# [Goal of the exercise]
Word for word, give every line of the listing again.

# [Dataset extract]

○ ○ ○ ○ ○ ○ ○

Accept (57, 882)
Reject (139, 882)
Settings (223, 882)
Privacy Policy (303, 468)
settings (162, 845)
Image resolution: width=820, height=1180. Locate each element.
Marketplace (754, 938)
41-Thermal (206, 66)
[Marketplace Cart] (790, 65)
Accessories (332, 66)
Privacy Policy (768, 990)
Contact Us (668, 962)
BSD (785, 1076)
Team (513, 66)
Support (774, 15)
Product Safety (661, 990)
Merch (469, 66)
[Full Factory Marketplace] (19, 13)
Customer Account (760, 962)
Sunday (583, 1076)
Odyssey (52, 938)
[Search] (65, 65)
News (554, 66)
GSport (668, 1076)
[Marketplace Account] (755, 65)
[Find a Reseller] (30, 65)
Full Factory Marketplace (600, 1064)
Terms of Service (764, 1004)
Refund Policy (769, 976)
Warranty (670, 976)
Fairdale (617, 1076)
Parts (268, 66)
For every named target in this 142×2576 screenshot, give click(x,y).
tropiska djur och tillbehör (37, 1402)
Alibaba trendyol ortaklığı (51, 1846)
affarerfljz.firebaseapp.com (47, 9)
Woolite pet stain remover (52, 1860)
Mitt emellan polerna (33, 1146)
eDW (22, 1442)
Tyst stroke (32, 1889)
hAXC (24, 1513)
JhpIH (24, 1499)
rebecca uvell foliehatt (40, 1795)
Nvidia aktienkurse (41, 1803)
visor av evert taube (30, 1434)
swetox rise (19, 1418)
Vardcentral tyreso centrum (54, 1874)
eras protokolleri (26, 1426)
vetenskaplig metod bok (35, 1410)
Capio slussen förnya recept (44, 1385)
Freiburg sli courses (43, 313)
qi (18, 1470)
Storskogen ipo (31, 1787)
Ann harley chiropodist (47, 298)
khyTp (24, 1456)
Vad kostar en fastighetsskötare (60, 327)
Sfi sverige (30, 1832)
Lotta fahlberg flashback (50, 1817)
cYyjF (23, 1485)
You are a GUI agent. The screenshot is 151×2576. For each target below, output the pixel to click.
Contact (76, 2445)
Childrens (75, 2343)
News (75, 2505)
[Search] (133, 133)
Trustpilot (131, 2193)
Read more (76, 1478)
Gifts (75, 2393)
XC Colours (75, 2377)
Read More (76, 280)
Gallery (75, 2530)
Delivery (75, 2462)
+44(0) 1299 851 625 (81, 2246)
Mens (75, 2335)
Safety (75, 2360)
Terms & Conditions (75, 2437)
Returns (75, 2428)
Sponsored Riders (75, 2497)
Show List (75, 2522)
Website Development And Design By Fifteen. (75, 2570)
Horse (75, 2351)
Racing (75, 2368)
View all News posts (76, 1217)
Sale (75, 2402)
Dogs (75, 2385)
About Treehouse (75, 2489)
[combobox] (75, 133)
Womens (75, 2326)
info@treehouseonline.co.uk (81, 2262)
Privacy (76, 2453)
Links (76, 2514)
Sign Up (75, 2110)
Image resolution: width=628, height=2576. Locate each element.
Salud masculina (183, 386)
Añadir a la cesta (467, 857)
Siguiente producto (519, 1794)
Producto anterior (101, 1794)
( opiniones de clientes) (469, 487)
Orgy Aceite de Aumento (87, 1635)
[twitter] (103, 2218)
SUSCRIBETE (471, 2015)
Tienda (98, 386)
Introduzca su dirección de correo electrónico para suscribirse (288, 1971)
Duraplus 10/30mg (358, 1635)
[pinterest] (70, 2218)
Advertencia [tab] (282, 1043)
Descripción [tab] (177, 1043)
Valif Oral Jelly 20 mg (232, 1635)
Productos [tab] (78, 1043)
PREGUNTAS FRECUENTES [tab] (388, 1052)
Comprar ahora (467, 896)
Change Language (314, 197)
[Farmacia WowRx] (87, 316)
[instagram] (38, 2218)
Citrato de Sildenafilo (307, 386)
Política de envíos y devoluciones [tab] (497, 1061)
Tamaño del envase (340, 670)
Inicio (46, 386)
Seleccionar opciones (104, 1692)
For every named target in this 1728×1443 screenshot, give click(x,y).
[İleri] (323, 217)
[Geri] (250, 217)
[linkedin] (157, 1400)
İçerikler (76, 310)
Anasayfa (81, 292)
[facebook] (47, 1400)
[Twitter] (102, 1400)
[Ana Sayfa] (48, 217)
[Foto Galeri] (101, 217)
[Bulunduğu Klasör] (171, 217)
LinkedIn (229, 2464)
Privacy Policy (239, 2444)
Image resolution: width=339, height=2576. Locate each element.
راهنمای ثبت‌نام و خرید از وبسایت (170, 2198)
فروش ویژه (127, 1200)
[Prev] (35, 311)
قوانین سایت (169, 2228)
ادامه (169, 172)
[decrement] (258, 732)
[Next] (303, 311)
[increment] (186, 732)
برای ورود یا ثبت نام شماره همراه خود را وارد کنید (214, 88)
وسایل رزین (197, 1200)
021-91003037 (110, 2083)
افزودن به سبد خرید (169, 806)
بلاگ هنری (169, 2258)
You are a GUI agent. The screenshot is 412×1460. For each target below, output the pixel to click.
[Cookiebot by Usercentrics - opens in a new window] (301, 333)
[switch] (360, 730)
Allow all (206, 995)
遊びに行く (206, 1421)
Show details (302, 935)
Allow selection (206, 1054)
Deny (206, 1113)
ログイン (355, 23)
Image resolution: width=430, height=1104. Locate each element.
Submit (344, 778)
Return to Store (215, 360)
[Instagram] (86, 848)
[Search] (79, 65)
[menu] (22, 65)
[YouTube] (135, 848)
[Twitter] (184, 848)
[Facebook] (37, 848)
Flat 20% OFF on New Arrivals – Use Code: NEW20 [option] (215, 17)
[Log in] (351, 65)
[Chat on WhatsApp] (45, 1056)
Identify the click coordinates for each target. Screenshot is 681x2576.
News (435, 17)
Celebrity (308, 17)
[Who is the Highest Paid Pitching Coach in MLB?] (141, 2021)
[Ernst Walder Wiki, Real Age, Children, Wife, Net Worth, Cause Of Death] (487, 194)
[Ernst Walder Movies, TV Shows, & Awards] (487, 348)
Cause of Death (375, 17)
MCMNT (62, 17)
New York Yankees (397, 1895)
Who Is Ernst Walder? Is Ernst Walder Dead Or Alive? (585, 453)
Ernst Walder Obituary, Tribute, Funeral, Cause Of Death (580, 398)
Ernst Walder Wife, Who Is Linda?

○ ○ ○ ○ ○ ○ ○

# [Output]
Accept (57, 882)
Reject (139, 882)
Settings (223, 882)
Privacy Policy (303, 468)
settings (162, 845)
Image resolution: width=820, height=1180. Locate each element.
Marketplace (754, 938)
41-Thermal (206, 66)
[Marketplace Cart] (790, 65)
Accessories (332, 66)
Privacy Policy (768, 990)
Contact Us (668, 962)
BSD (785, 1076)
Team (513, 66)
Support (774, 15)
Product Safety (661, 990)
Merch (469, 66)
[Full Factory Marketplace] (19, 13)
Customer Account (760, 962)
Sunday (583, 1076)
Odyssey (52, 938)
[Search] (65, 65)
News (554, 66)
GSport (668, 1076)
[Marketplace Account] (755, 65)
[Find a Reseller] (30, 65)
Full Factory Marketplace (600, 1064)
Terms of Service (764, 1004)
Refund Policy (769, 976)
Warranty (670, 976)
Fairdale (617, 1076)
Parts (268, 66)
For every named target in this 142×2576 screenshot, give click(x,y).
tropiska djur och tillbehör (37, 1402)
Alibaba trendyol ortaklığı (51, 1846)
affarerfljz.firebaseapp.com (47, 9)
Woolite pet stain remover (52, 1860)
Mitt emellan polerna (33, 1146)
eDW (22, 1442)
Tyst stroke (32, 1889)
hAXC (24, 1513)
JhpIH (24, 1499)
rebecca uvell foliehatt (40, 1795)
Nvidia aktienkurse (41, 1803)
visor av evert taube (30, 1434)
swetox rise (19, 1418)
Vardcentral tyreso centrum (54, 1874)
eras protokolleri (26, 1426)
vetenskaplig metod bok (35, 1410)
Capio slussen förnya recept (44, 1385)
Freiburg sli courses (43, 313)
qi (18, 1470)
Storskogen ipo (31, 1787)
Ann harley chiropodist (47, 298)
khyTp (24, 1456)
Vad kostar en fastighetsskötare (60, 327)
Sfi sverige (30, 1832)
Lotta fahlberg flashback (50, 1817)
cYyjF (23, 1485)
You are a GUI agent. The screenshot is 151×2576. For each target below, output the pixel to click.
Contact (76, 2445)
Childrens (75, 2343)
News (75, 2505)
[Search] (133, 133)
Trustpilot (131, 2193)
Read more (76, 1478)
Gifts (75, 2393)
XC Colours (75, 2377)
Read More (76, 280)
Gallery (75, 2530)
Delivery (75, 2462)
+44(0) 1299 851 625 (81, 2246)
Mens (75, 2335)
Safety (75, 2360)
Terms & Conditions (75, 2437)
Returns (75, 2428)
Sponsored Riders (75, 2497)
Show List (75, 2522)
Website Development And Design By Fifteen. (75, 2570)
Horse (75, 2351)
Racing (75, 2368)
View all News posts (76, 1217)
Sale (75, 2402)
Dogs (75, 2385)
About Treehouse (75, 2489)
[combobox] (75, 133)
Womens (75, 2326)
info@treehouseonline.co.uk (81, 2262)
Privacy (76, 2453)
Links (76, 2514)
Sign Up (75, 2110)
Image resolution: width=628, height=2576. Locate each element.
Salud masculina (183, 386)
Añadir a la cesta (467, 857)
Siguiente producto (519, 1794)
Producto anterior (101, 1794)
( opiniones de clientes) (469, 487)
Orgy Aceite de Aumento (87, 1635)
[twitter] (103, 2218)
SUSCRIBETE (471, 2015)
Tienda (98, 386)
Introduzca su dirección de correo electrónico para suscribirse (288, 1971)
Duraplus 10/30mg (358, 1635)
[pinterest] (70, 2218)
Advertencia [tab] (282, 1043)
Descripción [tab] (177, 1043)
Valif Oral Jelly 20 mg (232, 1635)
Productos [tab] (78, 1043)
PREGUNTAS FRECUENTES [tab] (388, 1052)
Comprar ahora (467, 896)
Change Language (314, 197)
[Farmacia WowRx] (87, 316)
[instagram] (38, 2218)
Citrato de Sildenafilo (307, 386)
Política de envíos y devoluciones [tab] (497, 1061)
Tamaño del envase (340, 670)
Inicio (46, 386)
Seleccionar opciones (104, 1692)
For every named target in this 1728×1443 screenshot, give click(x,y).
[İleri] (323, 217)
[Geri] (250, 217)
[linkedin] (157, 1400)
İçerikler (76, 310)
Anasayfa (81, 292)
[facebook] (47, 1400)
[Twitter] (102, 1400)
[Ana Sayfa] (48, 217)
[Foto Galeri] (101, 217)
[Bulunduğu Klasör] (171, 217)
LinkedIn (229, 2464)
Privacy Policy (239, 2444)
Image resolution: width=339, height=2576. Locate each element.
راهنمای ثبت‌نام و خرید از وبسایت (170, 2198)
فروش ویژه (127, 1200)
[Prev] (35, 311)
قوانین سایت (169, 2228)
ادامه (169, 172)
[decrement] (258, 732)
[Next] (303, 311)
[increment] (186, 732)
برای ورود یا ثبت نام شماره همراه خود را وارد کنید (214, 88)
وسایل رزین (197, 1200)
021-91003037 (110, 2083)
افزودن به سبد خرید (169, 806)
بلاگ هنری (169, 2258)
You are a GUI agent. The screenshot is 412×1460. For each target below, output the pixel to click.
[Cookiebot by Usercentrics - opens in a new window] (301, 333)
[switch] (360, 730)
Allow all (206, 995)
遊びに行く (206, 1421)
Show details (302, 935)
Allow selection (206, 1054)
Deny (206, 1113)
ログイン (355, 23)
Image resolution: width=430, height=1104. Locate each element.
Submit (344, 778)
Return to Store (215, 360)
[Instagram] (86, 848)
[Search] (79, 65)
[menu] (22, 65)
[YouTube] (135, 848)
[Twitter] (184, 848)
[Facebook] (37, 848)
Flat 20% OFF on New Arrivals – Use Code: NEW20 [option] (215, 17)
[Log in] (351, 65)
[Chat on WhatsApp] (45, 1056)
Identify the click coordinates for each target. Screenshot is 681x2576.
News (435, 17)
Celebrity (308, 17)
[Who is the Highest Paid Pitching Coach in MLB?] (141, 2021)
[Ernst Walder Wiki, Real Age, Children, Wife, Net Worth, Cause Of Death] (487, 194)
[Ernst Walder Movies, TV Shows, & Awards] (487, 348)
Cause of Death (375, 17)
MCMNT (62, 17)
New York Yankees (397, 1895)
Who Is Ernst Walder? Is Ernst Walder Dead Or Alive? (585, 453)
Ernst Walder Obituary, Tribute, Funeral, Cause Of Death (580, 398)
Ernst Walder Wife, Who Is Linda?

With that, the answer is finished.